- _WHAT YOU ARE ASKED TO DO_: Copy out the stretch of material from the line containing "Task: Jump to the Contact phase marker dot" through the line containing "Action: pos(227,165)", character for character, and nothing else.

- _LISTED ENTRIES_:
#####
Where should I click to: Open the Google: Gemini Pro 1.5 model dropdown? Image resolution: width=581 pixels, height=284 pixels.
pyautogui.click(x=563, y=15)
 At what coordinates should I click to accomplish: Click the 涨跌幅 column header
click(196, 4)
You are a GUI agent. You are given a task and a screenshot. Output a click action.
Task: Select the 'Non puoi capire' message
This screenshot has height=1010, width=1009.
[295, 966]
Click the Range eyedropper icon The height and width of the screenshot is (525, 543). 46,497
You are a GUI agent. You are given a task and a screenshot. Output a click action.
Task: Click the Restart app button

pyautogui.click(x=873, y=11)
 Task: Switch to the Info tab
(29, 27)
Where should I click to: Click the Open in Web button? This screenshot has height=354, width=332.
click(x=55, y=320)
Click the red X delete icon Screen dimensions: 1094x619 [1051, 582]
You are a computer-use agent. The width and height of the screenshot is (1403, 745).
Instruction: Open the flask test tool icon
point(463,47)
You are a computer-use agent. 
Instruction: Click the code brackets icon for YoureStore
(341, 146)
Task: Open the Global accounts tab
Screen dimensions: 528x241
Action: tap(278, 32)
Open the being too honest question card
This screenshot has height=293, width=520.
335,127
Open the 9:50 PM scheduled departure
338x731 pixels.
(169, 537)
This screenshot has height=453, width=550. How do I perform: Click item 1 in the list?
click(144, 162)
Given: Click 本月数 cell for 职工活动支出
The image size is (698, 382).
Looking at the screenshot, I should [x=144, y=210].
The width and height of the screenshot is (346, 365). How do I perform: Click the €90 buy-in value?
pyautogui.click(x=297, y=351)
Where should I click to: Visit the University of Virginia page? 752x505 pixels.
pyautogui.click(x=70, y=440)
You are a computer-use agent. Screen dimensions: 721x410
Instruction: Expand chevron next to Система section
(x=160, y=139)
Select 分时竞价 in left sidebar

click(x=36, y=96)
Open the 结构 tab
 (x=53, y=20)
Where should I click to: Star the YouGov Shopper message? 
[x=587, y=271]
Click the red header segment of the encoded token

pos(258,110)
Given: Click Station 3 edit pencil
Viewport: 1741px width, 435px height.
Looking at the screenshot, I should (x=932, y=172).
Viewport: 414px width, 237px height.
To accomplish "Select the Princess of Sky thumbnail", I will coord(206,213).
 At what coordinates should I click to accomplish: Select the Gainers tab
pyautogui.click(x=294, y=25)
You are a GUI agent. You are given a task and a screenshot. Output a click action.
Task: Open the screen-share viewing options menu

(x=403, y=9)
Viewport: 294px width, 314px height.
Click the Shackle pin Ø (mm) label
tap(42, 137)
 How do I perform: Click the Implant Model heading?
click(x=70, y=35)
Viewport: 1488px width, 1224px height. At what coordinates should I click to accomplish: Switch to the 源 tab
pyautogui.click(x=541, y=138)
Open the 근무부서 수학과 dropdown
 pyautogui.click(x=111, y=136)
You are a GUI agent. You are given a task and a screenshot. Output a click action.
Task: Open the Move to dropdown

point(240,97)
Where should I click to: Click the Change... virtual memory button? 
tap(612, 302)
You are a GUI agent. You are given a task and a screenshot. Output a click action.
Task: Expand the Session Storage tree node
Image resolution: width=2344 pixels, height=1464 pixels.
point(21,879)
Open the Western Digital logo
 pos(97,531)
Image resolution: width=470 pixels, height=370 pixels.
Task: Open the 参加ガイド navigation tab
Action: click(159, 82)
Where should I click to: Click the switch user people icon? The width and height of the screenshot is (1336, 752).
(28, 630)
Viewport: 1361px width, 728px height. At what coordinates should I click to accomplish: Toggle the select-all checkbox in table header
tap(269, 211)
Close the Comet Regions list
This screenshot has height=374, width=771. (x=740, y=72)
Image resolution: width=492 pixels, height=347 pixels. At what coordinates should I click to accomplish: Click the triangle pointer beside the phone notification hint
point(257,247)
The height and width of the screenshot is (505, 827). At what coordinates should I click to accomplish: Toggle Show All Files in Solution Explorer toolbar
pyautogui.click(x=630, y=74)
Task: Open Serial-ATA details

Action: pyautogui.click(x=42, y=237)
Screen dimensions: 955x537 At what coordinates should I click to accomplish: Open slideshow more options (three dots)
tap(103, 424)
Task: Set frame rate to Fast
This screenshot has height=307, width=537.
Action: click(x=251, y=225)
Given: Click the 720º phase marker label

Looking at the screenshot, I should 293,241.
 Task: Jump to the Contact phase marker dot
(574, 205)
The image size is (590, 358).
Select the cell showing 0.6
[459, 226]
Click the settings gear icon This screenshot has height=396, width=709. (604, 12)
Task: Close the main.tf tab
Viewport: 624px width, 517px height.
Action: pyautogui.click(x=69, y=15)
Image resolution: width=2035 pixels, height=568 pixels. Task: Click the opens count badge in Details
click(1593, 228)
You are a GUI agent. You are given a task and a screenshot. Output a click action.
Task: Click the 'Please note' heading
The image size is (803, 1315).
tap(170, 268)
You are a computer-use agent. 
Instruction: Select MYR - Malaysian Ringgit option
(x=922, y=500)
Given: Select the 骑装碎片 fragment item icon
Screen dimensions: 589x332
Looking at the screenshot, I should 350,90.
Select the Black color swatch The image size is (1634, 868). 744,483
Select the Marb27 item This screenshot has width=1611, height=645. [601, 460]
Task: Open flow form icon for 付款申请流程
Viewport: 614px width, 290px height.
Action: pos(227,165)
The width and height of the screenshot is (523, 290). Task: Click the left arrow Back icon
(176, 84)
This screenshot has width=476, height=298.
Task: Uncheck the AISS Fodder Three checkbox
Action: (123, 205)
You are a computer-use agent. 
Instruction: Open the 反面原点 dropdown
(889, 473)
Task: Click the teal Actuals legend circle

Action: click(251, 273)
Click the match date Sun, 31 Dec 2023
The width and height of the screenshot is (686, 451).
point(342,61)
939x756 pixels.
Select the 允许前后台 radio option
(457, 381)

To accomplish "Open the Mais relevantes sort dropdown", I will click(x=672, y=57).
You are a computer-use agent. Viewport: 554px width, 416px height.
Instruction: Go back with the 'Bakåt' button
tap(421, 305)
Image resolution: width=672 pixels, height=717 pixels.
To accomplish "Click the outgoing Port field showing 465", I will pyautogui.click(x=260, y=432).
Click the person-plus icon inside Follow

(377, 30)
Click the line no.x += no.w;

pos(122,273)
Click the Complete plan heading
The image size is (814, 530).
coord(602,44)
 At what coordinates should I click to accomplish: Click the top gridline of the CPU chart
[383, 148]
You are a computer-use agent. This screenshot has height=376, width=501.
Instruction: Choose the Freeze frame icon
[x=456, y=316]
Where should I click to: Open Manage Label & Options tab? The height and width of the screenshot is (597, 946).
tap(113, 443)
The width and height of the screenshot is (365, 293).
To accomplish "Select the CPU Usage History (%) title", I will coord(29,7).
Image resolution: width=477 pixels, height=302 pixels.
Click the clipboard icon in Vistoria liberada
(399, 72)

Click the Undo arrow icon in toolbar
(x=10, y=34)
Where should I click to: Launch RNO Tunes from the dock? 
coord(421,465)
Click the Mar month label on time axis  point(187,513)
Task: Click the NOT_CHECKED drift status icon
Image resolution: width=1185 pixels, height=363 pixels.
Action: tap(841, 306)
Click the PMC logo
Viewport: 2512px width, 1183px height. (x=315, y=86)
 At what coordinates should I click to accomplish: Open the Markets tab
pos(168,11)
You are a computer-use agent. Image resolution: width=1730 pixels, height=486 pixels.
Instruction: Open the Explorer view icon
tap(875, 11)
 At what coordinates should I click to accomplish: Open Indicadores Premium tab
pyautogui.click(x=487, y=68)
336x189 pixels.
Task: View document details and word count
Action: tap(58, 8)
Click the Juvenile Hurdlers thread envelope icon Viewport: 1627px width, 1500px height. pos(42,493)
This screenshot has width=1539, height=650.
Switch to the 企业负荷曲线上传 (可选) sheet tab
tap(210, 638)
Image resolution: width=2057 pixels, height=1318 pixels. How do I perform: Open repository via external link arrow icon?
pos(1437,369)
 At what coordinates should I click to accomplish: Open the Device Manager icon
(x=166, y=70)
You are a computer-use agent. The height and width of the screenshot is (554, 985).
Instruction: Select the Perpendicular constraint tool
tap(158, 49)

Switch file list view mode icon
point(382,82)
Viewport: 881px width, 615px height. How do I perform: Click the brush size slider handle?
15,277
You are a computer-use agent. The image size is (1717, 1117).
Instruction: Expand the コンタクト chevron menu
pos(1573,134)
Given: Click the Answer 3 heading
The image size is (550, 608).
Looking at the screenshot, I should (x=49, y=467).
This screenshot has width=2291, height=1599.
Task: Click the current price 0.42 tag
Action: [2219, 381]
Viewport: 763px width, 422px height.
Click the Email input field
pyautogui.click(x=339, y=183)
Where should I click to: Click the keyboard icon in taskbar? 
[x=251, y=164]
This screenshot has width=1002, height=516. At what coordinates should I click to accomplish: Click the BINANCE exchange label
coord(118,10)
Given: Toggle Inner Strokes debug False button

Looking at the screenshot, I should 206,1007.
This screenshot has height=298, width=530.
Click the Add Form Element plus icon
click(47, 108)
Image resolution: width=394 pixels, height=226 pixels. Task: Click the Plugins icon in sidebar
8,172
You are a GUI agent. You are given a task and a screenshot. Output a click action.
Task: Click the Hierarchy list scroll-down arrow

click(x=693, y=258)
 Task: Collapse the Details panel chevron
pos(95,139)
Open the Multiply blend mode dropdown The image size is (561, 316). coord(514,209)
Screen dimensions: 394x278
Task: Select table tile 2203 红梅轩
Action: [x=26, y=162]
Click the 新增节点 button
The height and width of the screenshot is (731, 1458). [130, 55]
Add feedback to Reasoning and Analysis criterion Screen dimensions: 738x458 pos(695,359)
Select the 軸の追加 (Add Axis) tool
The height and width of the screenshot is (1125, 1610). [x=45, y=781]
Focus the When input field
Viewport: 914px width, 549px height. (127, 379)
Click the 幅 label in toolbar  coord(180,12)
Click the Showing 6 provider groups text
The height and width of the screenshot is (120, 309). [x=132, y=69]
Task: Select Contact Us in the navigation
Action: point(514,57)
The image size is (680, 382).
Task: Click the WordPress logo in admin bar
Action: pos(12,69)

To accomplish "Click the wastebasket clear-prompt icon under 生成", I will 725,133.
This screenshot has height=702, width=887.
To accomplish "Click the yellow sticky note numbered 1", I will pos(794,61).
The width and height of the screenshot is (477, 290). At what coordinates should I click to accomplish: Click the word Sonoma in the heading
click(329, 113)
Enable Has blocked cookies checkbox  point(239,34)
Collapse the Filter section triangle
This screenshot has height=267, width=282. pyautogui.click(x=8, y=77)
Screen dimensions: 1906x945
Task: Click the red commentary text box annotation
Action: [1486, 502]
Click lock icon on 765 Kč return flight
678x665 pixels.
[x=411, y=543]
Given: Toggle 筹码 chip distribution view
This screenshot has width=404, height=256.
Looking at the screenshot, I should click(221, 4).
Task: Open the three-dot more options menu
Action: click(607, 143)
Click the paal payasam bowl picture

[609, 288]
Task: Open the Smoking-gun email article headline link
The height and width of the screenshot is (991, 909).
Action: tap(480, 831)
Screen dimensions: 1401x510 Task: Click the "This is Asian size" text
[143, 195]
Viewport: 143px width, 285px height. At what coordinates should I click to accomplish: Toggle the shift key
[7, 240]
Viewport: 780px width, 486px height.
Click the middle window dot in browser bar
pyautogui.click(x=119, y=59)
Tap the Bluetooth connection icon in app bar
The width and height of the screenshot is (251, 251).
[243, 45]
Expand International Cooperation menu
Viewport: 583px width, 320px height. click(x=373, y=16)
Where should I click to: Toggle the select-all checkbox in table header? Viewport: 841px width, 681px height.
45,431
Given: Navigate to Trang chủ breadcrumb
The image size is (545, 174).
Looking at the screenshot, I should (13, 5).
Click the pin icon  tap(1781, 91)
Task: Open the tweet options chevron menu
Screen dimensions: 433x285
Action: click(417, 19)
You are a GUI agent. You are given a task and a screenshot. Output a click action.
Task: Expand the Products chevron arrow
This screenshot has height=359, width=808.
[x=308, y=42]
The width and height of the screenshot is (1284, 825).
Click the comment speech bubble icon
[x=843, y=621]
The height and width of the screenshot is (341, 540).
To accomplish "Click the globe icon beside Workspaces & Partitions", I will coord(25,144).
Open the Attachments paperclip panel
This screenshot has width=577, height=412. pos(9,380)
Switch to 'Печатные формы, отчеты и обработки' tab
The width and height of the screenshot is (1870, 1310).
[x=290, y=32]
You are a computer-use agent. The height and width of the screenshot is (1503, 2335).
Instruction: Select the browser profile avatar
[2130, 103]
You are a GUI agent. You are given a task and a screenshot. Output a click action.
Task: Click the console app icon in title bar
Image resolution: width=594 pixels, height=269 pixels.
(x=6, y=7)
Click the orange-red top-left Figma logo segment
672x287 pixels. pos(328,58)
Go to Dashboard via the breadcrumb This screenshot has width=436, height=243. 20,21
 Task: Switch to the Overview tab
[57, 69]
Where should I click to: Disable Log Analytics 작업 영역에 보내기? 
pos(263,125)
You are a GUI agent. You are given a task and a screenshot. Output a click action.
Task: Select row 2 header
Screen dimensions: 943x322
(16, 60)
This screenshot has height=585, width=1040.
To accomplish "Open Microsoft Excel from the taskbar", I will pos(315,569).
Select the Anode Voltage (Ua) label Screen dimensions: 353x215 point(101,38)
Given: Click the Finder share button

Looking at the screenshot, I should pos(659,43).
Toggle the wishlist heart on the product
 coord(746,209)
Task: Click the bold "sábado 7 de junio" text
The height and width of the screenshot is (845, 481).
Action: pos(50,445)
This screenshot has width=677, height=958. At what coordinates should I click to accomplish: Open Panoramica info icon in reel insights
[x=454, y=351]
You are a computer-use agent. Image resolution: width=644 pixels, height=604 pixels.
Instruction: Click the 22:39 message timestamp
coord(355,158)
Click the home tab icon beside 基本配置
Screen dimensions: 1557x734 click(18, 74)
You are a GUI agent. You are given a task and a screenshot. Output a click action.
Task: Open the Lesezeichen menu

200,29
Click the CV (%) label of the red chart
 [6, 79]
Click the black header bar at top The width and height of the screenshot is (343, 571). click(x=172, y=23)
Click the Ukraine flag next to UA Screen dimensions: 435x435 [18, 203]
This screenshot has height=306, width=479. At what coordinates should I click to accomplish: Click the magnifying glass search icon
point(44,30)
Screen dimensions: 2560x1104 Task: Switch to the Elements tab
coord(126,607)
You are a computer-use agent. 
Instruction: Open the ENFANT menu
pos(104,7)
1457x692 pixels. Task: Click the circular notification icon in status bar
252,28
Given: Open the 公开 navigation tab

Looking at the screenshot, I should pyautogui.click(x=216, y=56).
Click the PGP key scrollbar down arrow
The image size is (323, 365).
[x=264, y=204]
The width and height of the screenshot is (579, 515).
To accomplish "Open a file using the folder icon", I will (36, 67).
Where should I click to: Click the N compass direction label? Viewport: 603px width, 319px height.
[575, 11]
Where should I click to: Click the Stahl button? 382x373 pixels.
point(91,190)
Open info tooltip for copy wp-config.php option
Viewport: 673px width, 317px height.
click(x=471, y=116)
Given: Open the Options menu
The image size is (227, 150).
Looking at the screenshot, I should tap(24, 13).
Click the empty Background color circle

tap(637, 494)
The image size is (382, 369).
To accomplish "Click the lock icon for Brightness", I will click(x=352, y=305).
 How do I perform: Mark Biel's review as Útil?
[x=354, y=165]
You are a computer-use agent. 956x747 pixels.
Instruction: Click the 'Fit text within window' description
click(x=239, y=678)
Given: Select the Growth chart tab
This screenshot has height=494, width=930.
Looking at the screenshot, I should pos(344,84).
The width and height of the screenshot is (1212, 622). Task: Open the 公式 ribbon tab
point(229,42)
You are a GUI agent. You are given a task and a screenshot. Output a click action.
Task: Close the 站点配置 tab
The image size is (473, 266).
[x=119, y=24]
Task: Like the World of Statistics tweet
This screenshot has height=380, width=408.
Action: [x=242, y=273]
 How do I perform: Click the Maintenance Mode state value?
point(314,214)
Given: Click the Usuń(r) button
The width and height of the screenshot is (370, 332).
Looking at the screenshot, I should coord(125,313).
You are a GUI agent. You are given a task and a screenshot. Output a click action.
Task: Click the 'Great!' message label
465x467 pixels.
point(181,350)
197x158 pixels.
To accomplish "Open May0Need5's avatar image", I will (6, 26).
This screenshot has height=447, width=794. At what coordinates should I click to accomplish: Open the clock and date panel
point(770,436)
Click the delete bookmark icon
#####
- _SOLUTION FOR THIS TASK_:
 Task: Jump to the Contact phase marker dot
(574, 205)
The image size is (590, 358).
Select the cell showing 0.6
[459, 226]
Click the settings gear icon This screenshot has height=396, width=709. (604, 12)
Task: Close the main.tf tab
Viewport: 624px width, 517px height.
Action: pyautogui.click(x=69, y=15)
Image resolution: width=2035 pixels, height=568 pixels. Task: Click the opens count badge in Details
click(1593, 228)
You are a GUI agent. You are given a task and a screenshot. Output a click action.
Task: Click the 'Please note' heading
The image size is (803, 1315).
tap(170, 268)
You are a computer-use agent. 
Instruction: Select MYR - Malaysian Ringgit option
(x=922, y=500)
Given: Select the 骑装碎片 fragment item icon
Screen dimensions: 589x332
Looking at the screenshot, I should 350,90.
Select the Black color swatch The image size is (1634, 868). 744,483
Select the Marb27 item This screenshot has width=1611, height=645. [601, 460]
Task: Open flow form icon for 付款申请流程
Viewport: 614px width, 290px height.
Action: pos(227,165)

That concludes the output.